» Requirement: Only the lines from the one containing "Where should I" through the end of the entries are to be copied, exactly and without pictures, please.
——
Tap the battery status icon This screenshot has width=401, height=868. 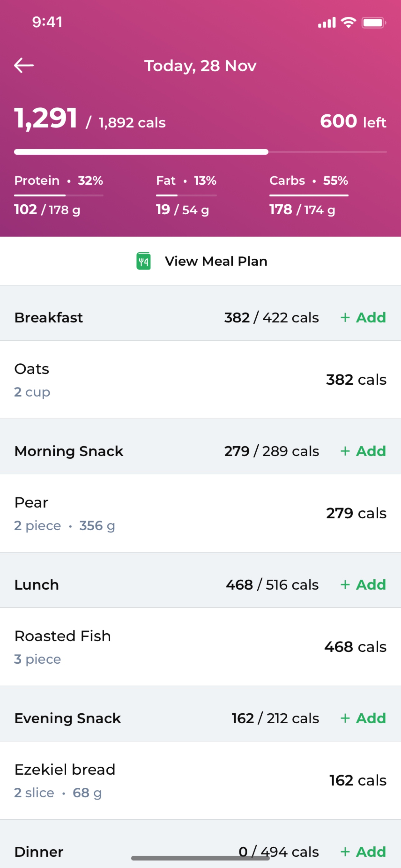point(374,23)
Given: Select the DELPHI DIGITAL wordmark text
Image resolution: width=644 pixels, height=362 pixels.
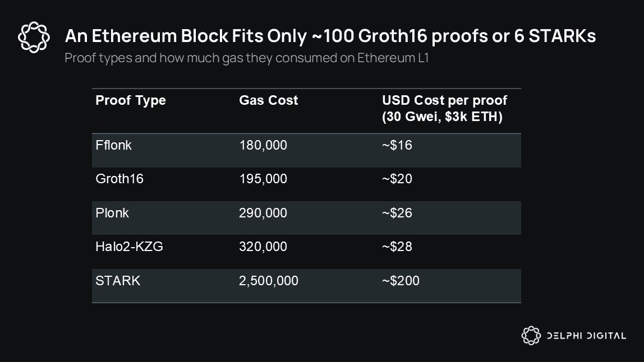Looking at the screenshot, I should coord(587,336).
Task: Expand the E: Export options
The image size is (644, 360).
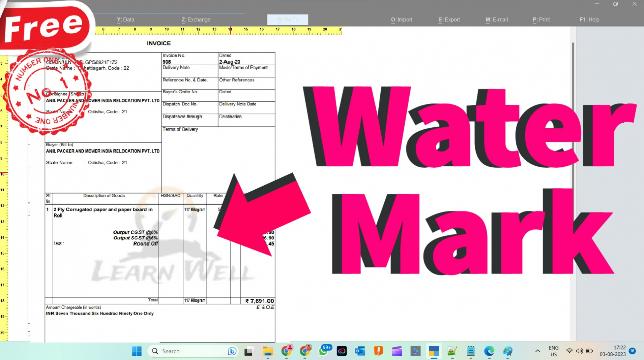Action: pyautogui.click(x=449, y=20)
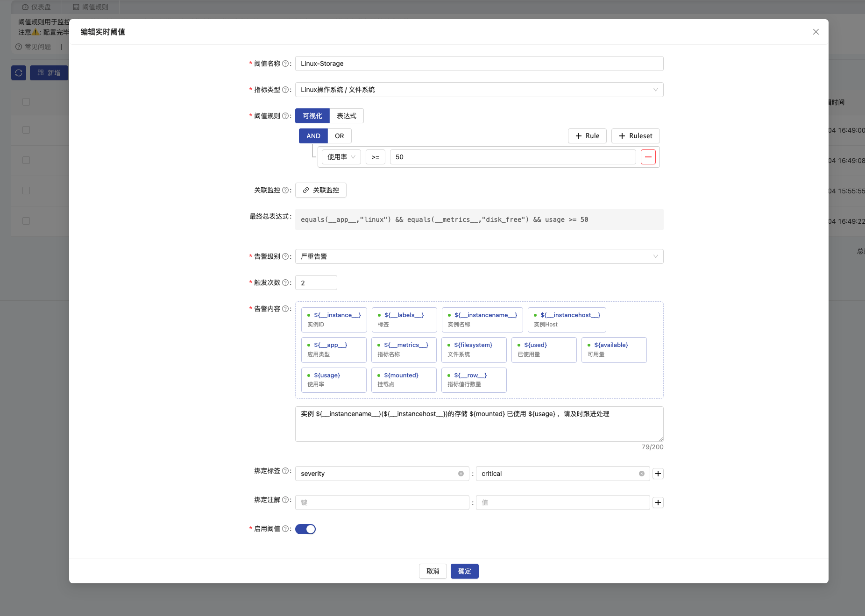Click the plus icon to add annotation
The image size is (865, 616).
pyautogui.click(x=658, y=503)
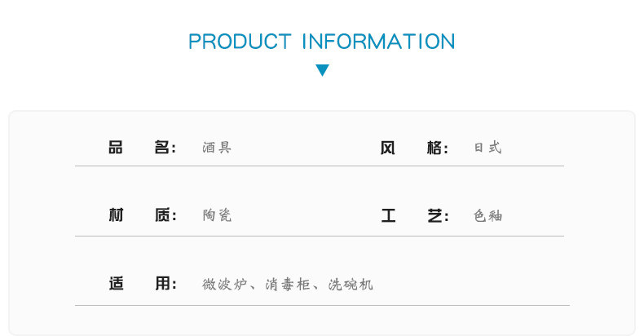Click the colon after the 风格 label
This screenshot has height=336, width=644.
446,149
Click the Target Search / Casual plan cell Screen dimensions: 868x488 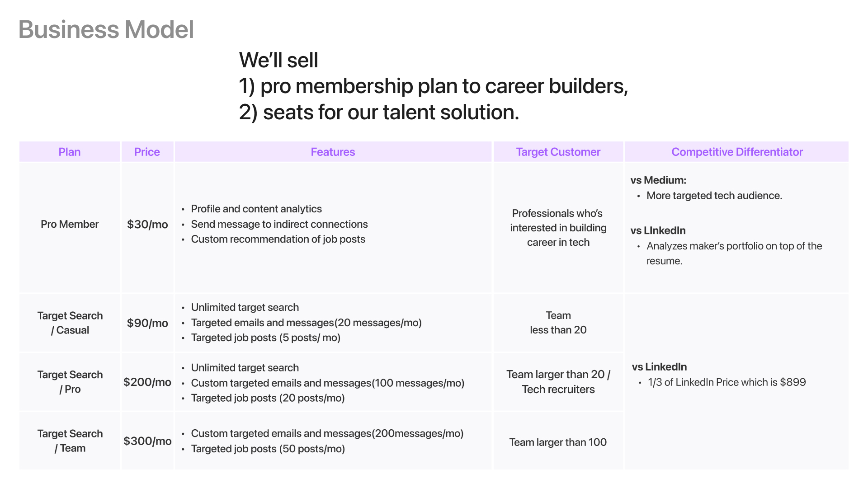coord(70,323)
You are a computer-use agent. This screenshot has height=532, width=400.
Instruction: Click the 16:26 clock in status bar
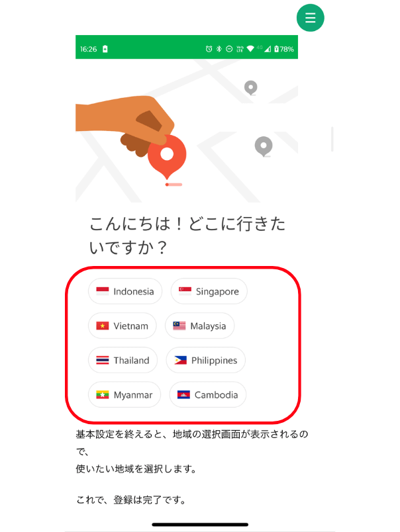(x=88, y=49)
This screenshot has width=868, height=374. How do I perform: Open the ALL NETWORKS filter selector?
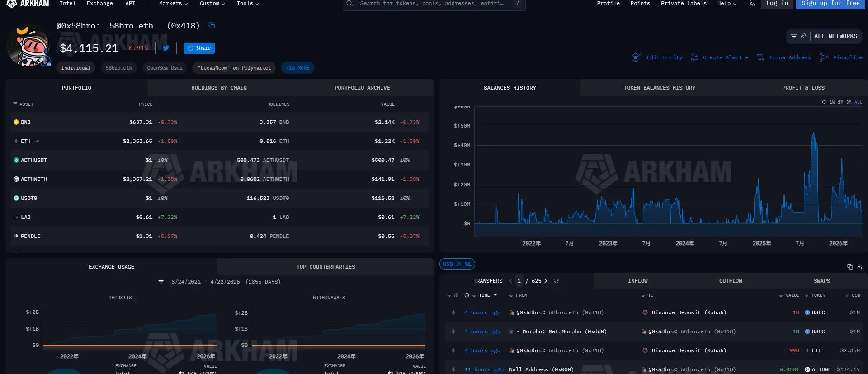click(x=835, y=36)
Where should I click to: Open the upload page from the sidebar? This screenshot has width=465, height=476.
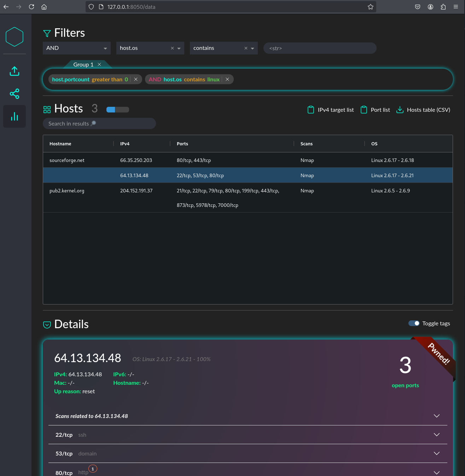[x=14, y=71]
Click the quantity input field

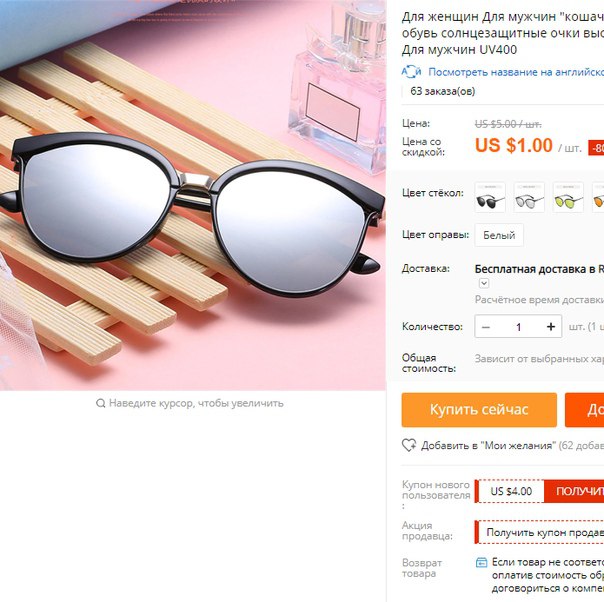(x=518, y=327)
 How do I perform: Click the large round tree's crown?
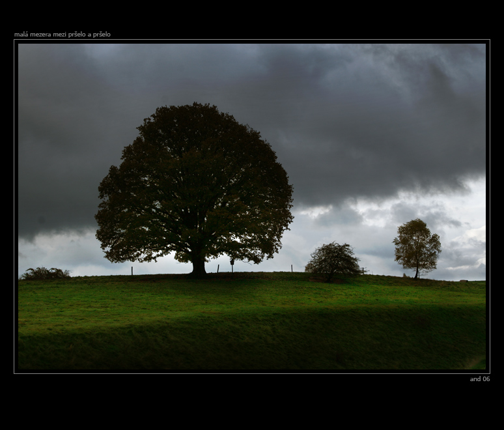pos(194,182)
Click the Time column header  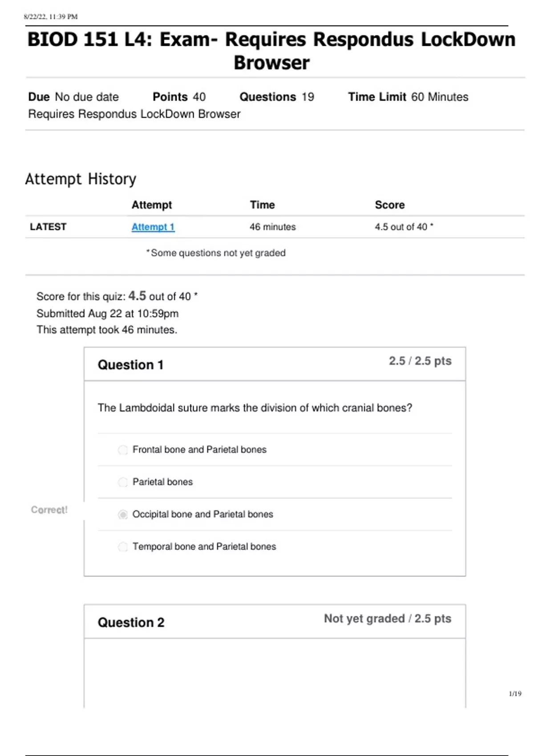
——
» Result:
Where should I click to: Open the upload page from the sidebar? This screenshot has width=465, height=476.
[x=14, y=71]
Click the quantity input field

(x=518, y=327)
 How do I perform: Click the large round tree's crown?
pos(194,182)
Click the Time column header  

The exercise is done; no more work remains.